■ Exercise prompt ■
For the records below, output word for word the lines from the one with "Viewport: 812px width, 514px" up to and including the one with "Screen dimensions: 980x552". No pictures.

Extracted records Block Start

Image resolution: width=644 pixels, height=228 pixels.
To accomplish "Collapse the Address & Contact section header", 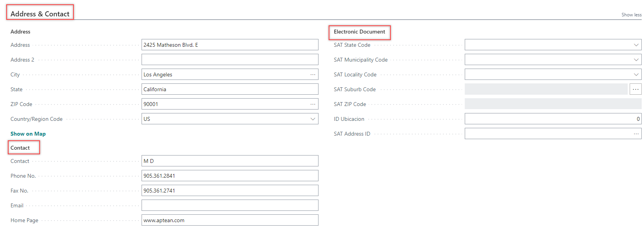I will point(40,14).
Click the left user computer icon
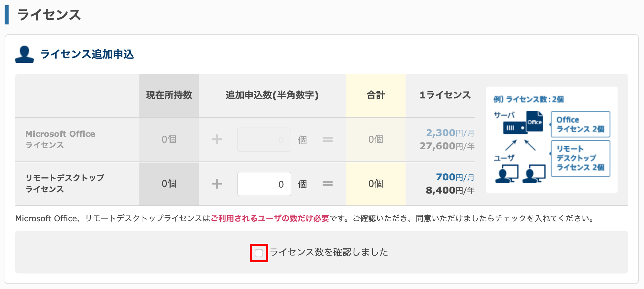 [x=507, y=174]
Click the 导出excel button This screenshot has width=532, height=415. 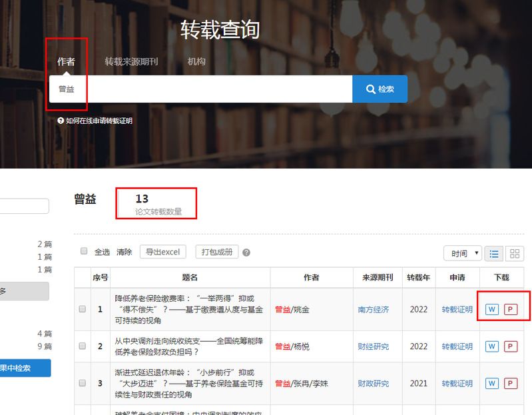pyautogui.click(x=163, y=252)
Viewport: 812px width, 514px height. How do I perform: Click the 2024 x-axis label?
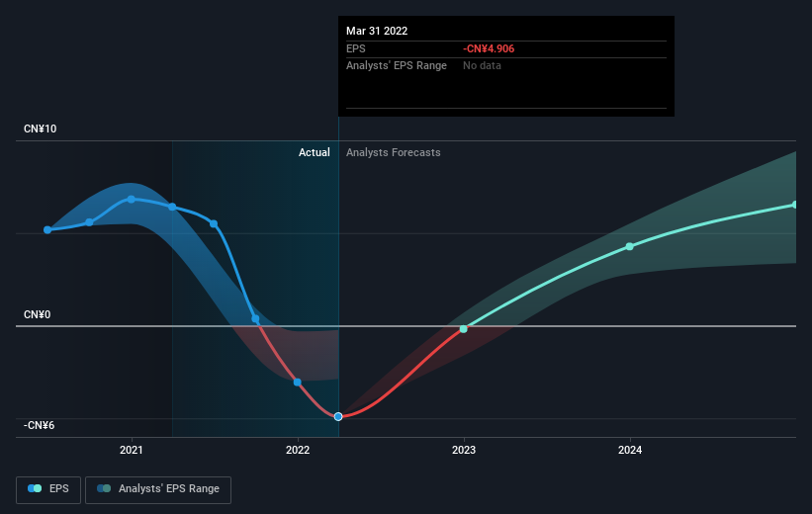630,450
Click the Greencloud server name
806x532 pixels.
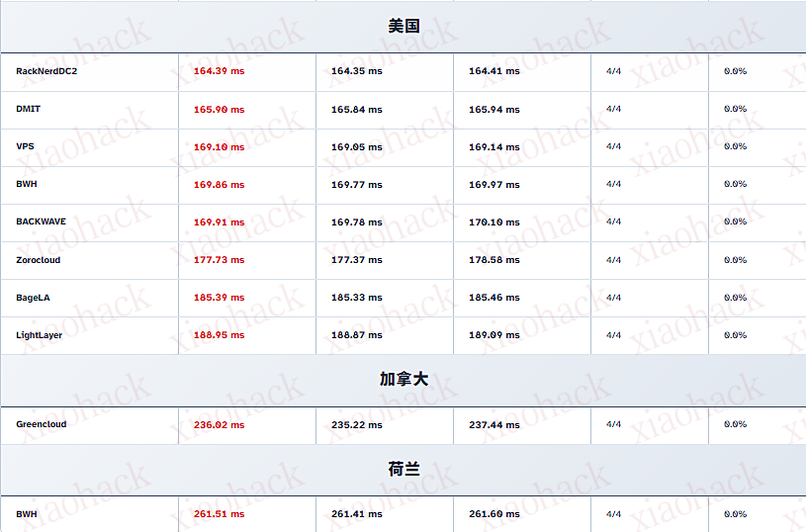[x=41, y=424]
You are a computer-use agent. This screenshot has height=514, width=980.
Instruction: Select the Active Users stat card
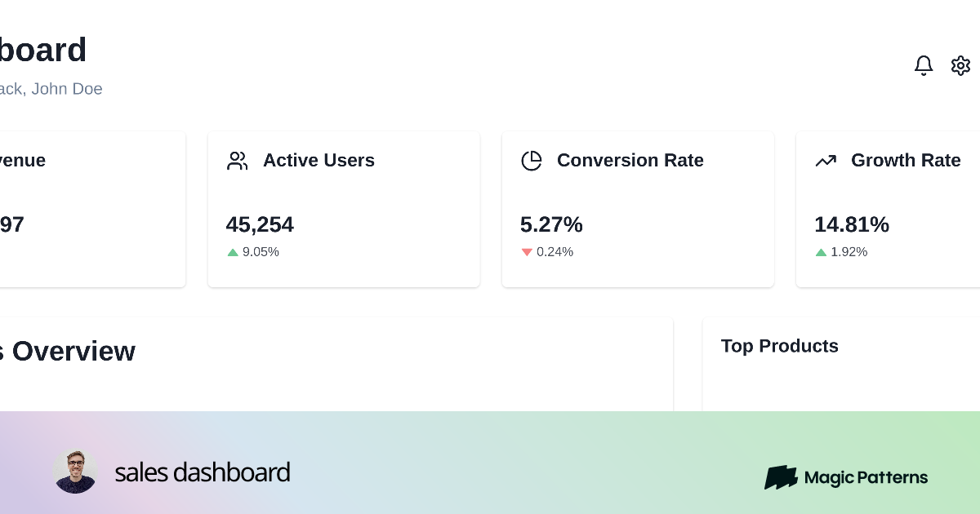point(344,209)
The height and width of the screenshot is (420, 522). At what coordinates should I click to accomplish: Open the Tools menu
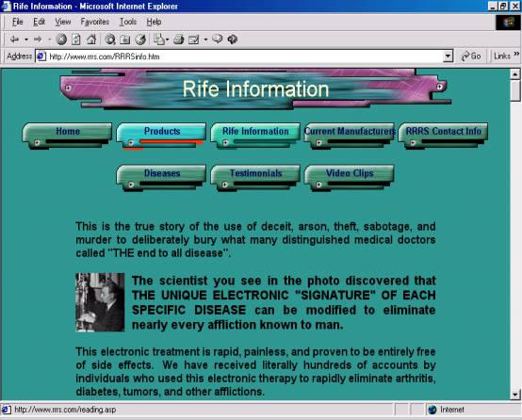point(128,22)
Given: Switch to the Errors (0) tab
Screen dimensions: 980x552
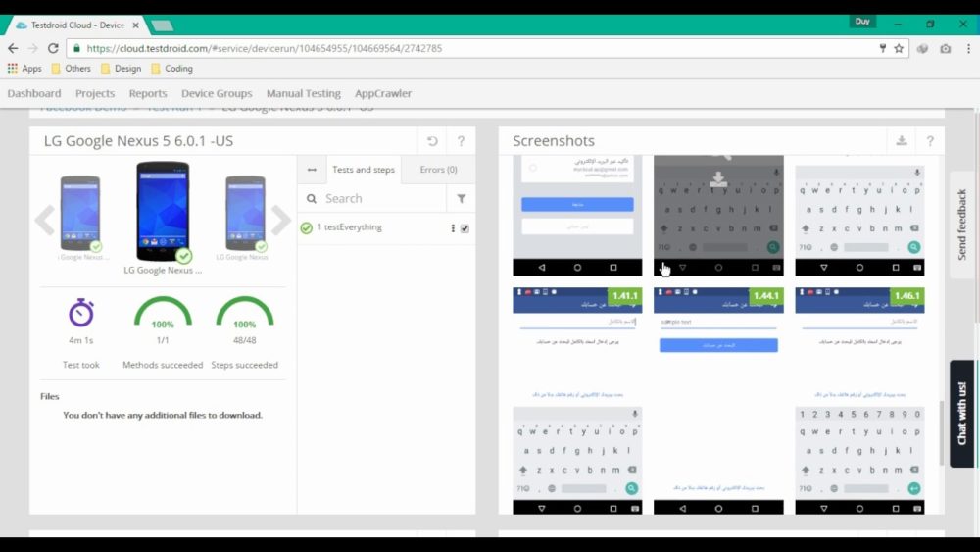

Extracted records Block End
Extracted records Block Start

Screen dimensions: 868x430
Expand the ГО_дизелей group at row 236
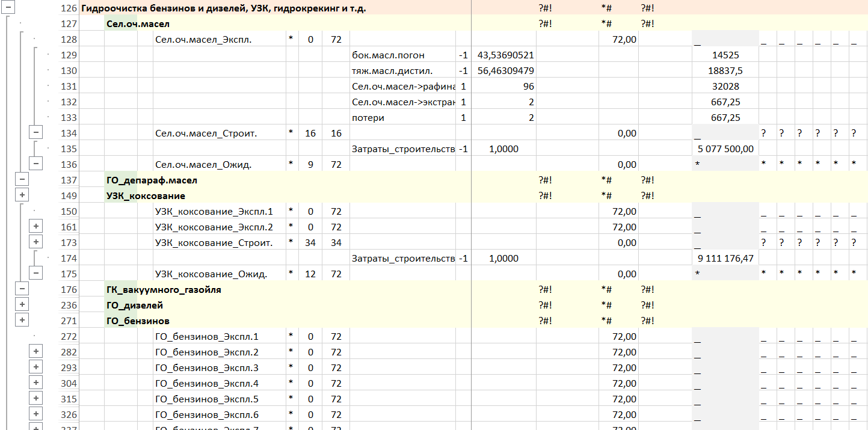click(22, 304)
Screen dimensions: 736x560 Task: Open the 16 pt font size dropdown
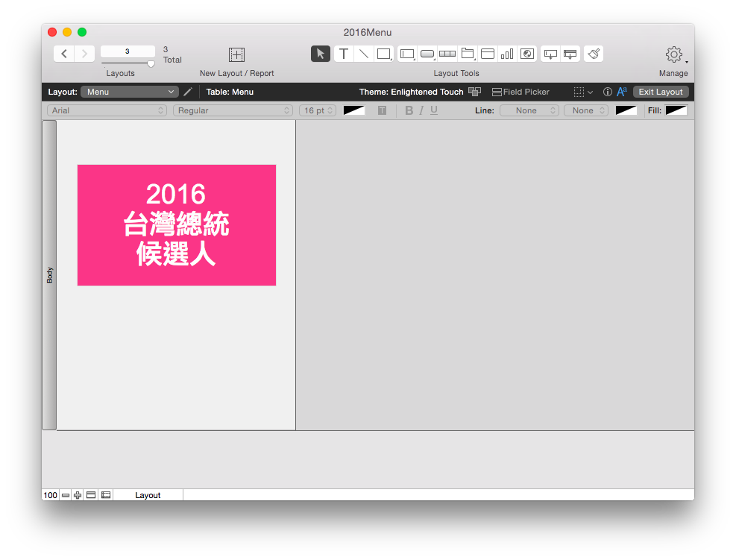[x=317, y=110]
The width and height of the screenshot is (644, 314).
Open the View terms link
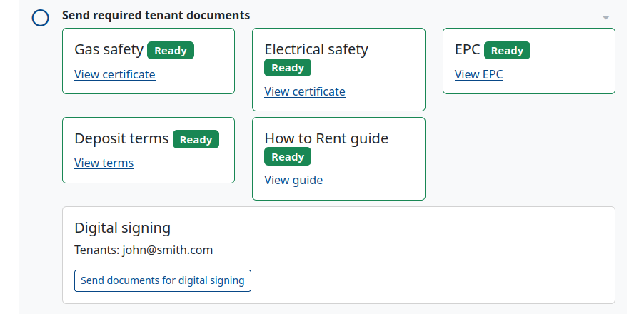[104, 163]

Extracted records Block End

■ Result ■
Viewport: 812px width, 514px height. How do I perform: Click the 2024 x-axis label?
630,450
Click the Greencloud server name
806x532 pixels.
[x=41, y=424]
You are a computer-use agent. This screenshot has height=514, width=980.
Instruction: Select the Active Users stat card
point(344,209)
The height and width of the screenshot is (420, 522). At what coordinates should I click to accomplish: Open the Tools menu
point(128,22)
Given: Switch to the Errors (0) tab
Screen dimensions: 980x552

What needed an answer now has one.